By Rick McKain, MAC, LPC
Professionals Liaison, MARR, Inc.
In everyday life, willingness can be defined as a readiness, desire, inclination or preparedness.
However, in the field of behavioral health, willingness has a slightly different meaning. This is due, in large part, to how the term is utilized in Alcoholics Anonymous (AA) literature, namely the 12 Steps.
Step Three in the 12 X 12 contains the verbiage: “Made a decision to turn our will and our lives over to the care of God as we understood Him.” Essentially, this statement has two components: first, the person must openly acknowledge that the life previously driven by his or her own desires and actions led to discomfort [consequences] and often a destructive addiction; and second, he/she must take the intentional action of surrendering his entire life to a higher power. This step naturally and inevitably leads to the action required to engage Step 4 – preparing a searching and fearless moral inventory.
This concept of willingness continues to show up throughout many aspects of 12 Step recovery, because the truth is, willingness isn’t just an idea. True willingness takes effort and action; it is a key aspect of ongoing recovery. In the early days of recovery, having a small amount of willingness can make a huge difference in a person’s struggle on their path of recovery. The counter balance of this willingness is willfulness. Willfulness is really just our unbridled will. To have things, life, relationships, and fun just the way we want it. You’ve no doubt heard the phrase, “I want what I want when I want it.” This is what we call self-will run riot, and the essence of addiction.

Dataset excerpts
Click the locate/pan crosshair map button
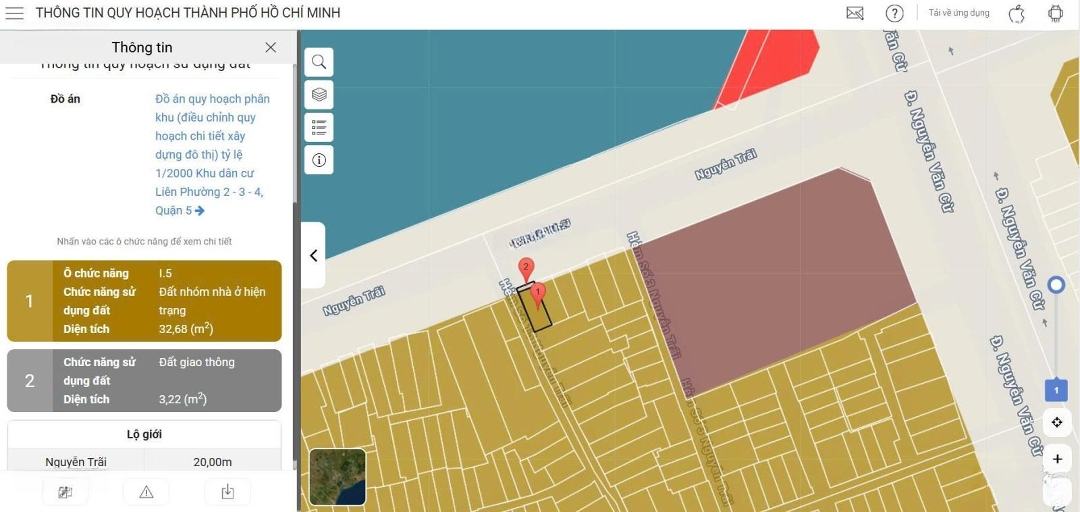The width and height of the screenshot is (1080, 512). [x=1057, y=423]
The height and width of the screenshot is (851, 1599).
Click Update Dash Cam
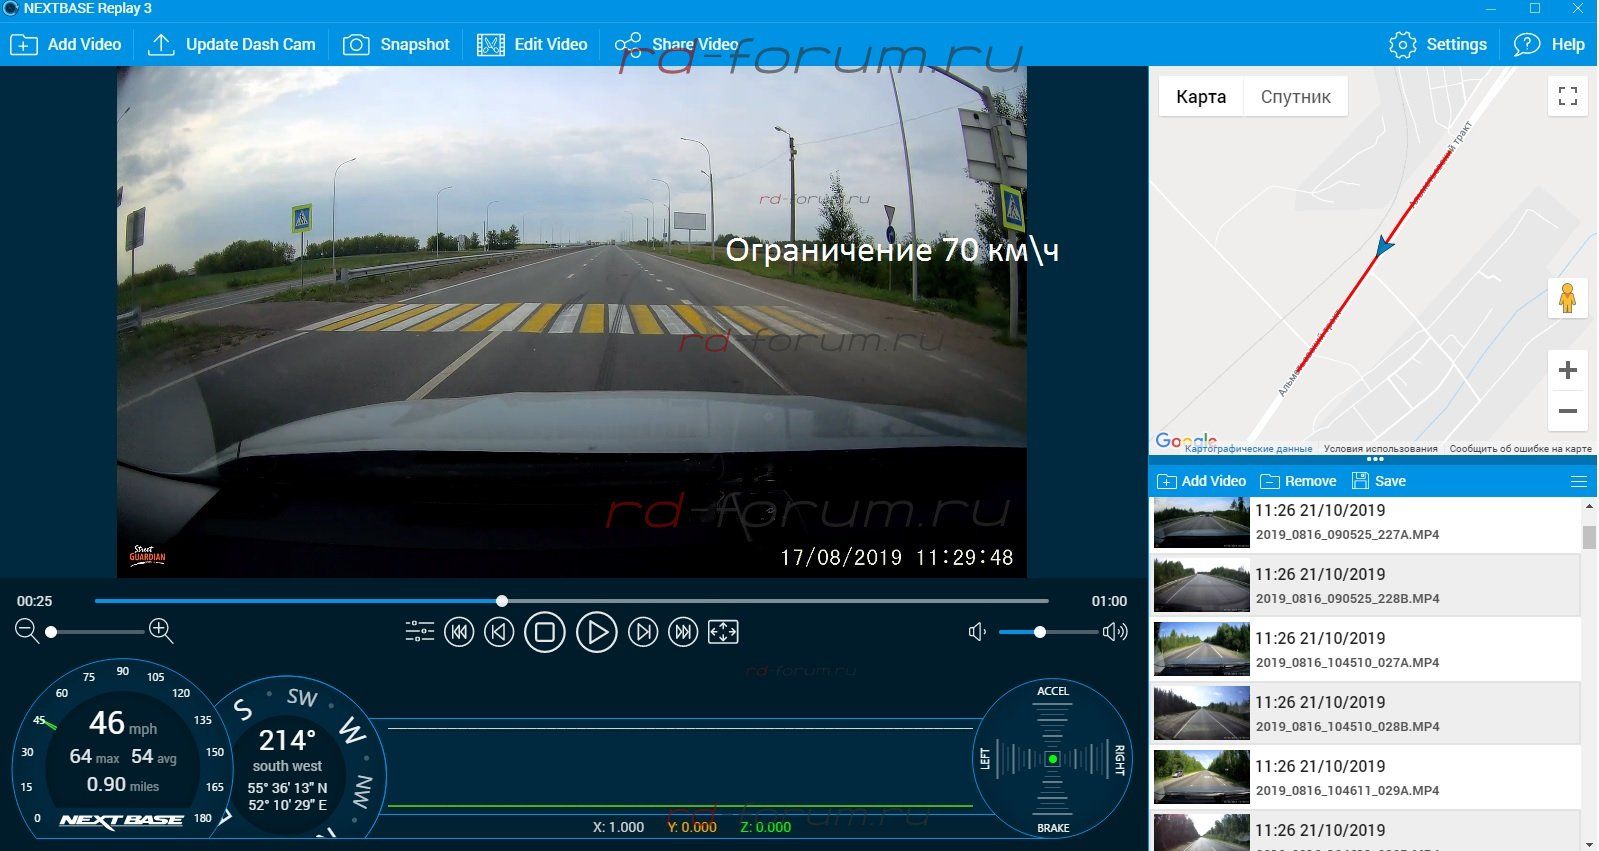231,45

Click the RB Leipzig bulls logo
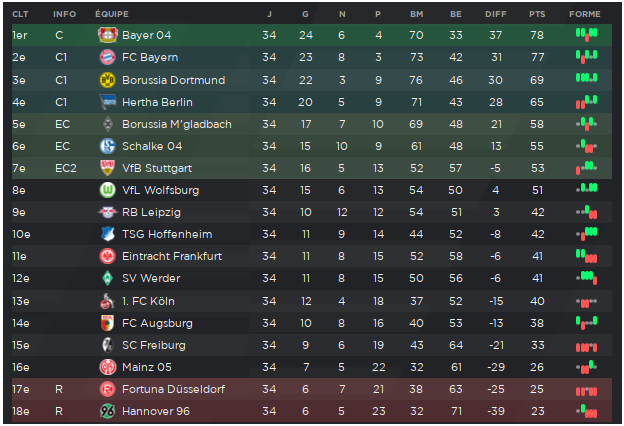tap(107, 212)
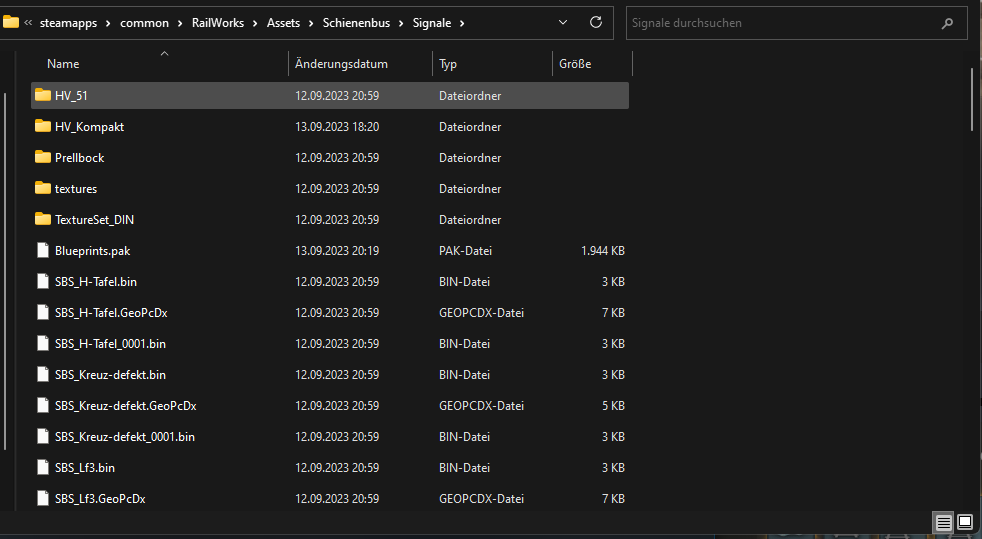Click the SBS_Lf3.bin file icon
The image size is (982, 539).
click(42, 468)
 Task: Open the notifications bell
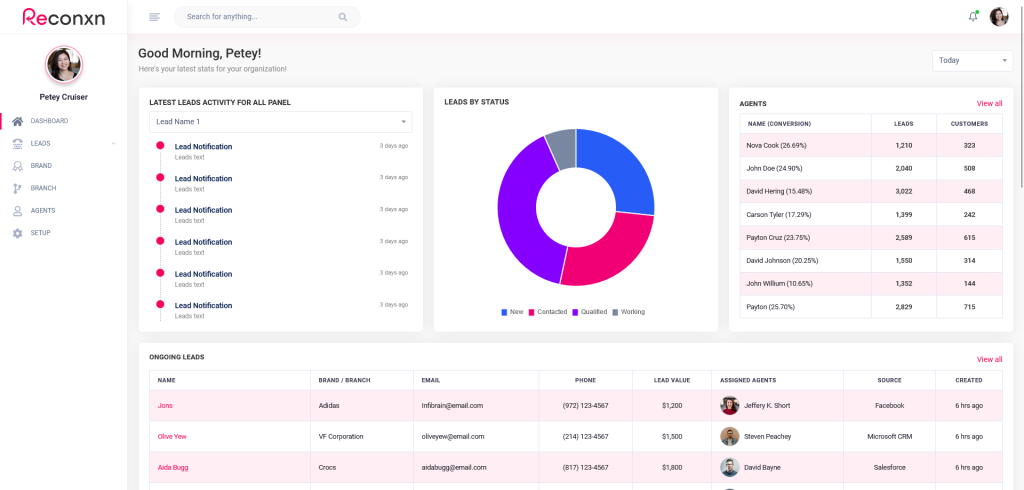973,17
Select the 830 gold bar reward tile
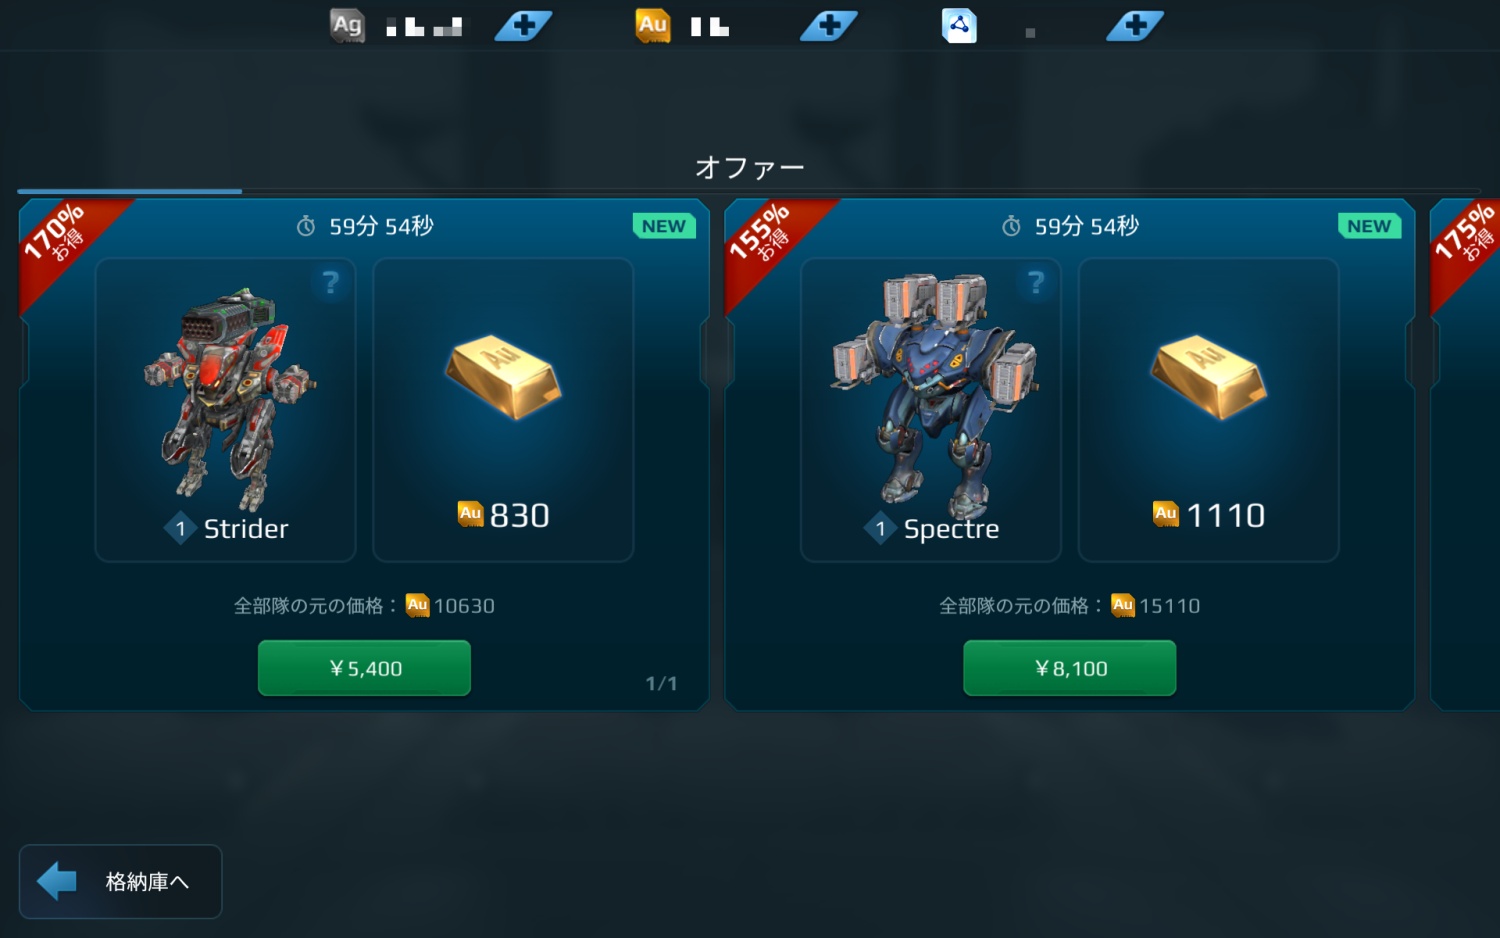The width and height of the screenshot is (1500, 938). (x=503, y=410)
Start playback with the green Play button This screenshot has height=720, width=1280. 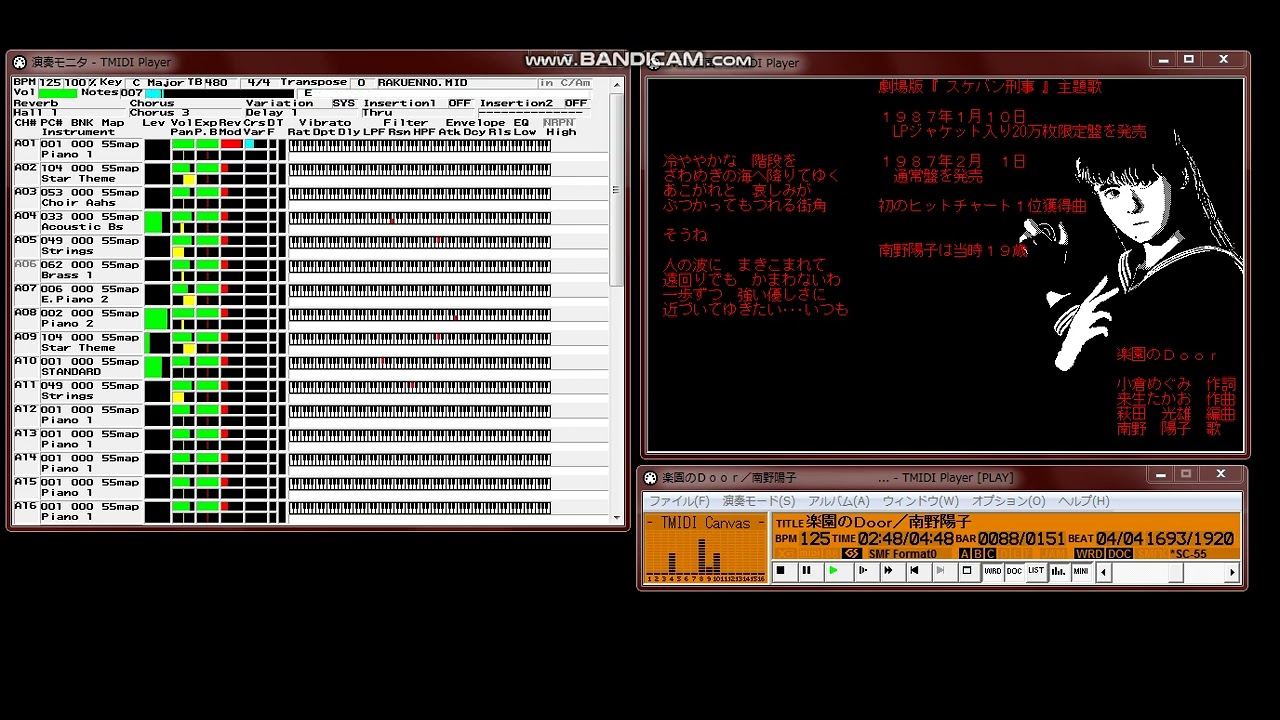pyautogui.click(x=833, y=570)
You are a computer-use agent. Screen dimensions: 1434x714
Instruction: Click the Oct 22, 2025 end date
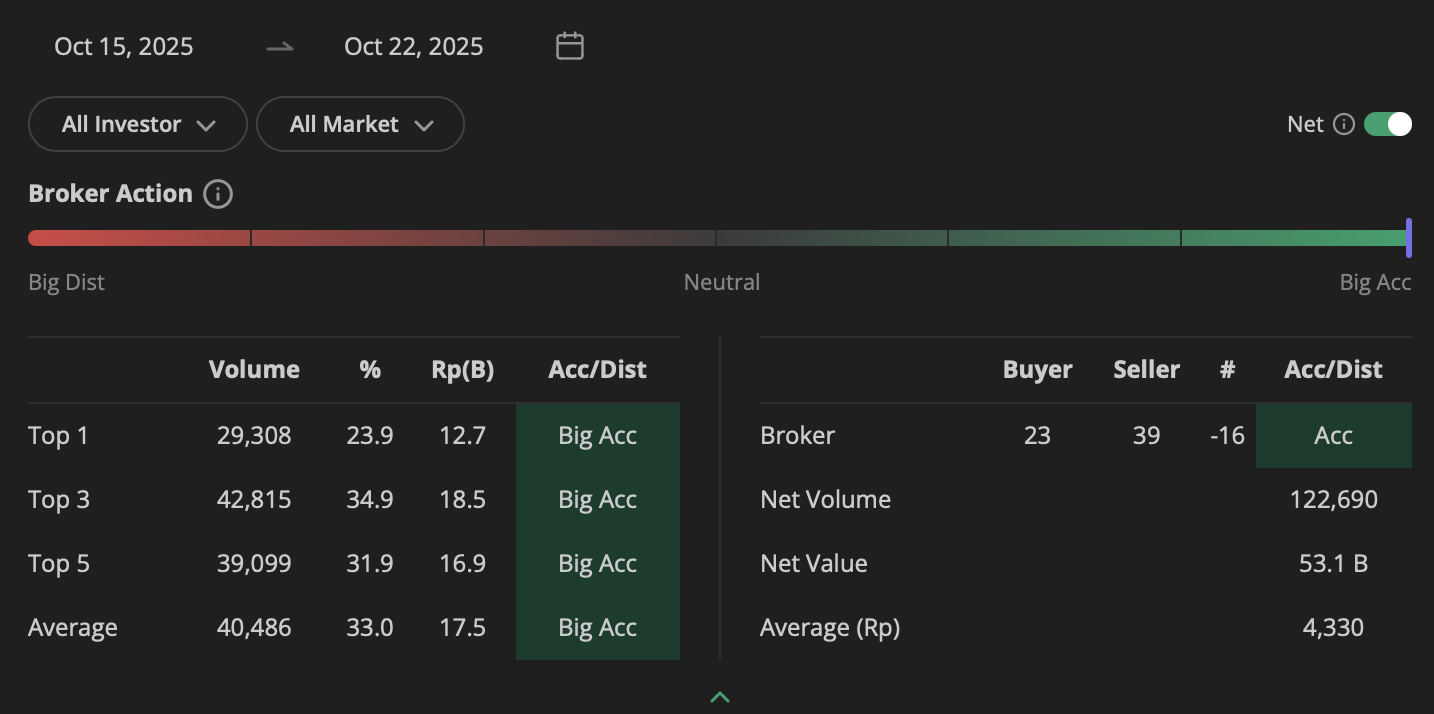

TASK DESCRIPTION
Reproduce the full text on willingness in recovery word for word. These lines have no connection to the text about willingness.

THE ANSWER
By Rick McKain, MAC, LPC
Professionals Liaison, MARR, Inc.
In everyday life, willingness can be defined as a readiness, desire, inclination or preparedness.
However, in the field of behavioral health, willingness has a slightly different meaning. This is due, in large part, to how the term is utilized in Alcoholics Anonymous (AA) literature, namely the 12 Steps.
Step Three in the 12 X 12 contains the verbiage: “Made a decision to turn our will and our lives over to the care of God as we understood Him.” Essentially, this statement has two components: first, the person must openly acknowledge that the life previously driven by his or her own desires and actions led to discomfort [consequences] and often a destructive addiction; and second, he/she must take the intentional action of surrendering his entire life to a higher power. This step naturally and inevitably leads to the action required to engage Step 4 – preparing a searching and fearless moral inventory.
This concept of willingness continues to show up throughout many aspects of 12 Step recovery, because the truth is, willingness isn’t just an idea. True willingness takes effort and action; it is a key aspect of ongoing recovery. In the early days of recovery, having a small amount of willingness can make a huge difference in a person’s struggle on their path of recovery. The counter balance of this willingness is willfulness. Willfulness is really just our unbridled will. To have things, life, relationships, and fun just the way we want it. You’ve no doubt heard the phrase, “I want what I want when I want it.” This is what we call self-will run riot, and the essence of addiction.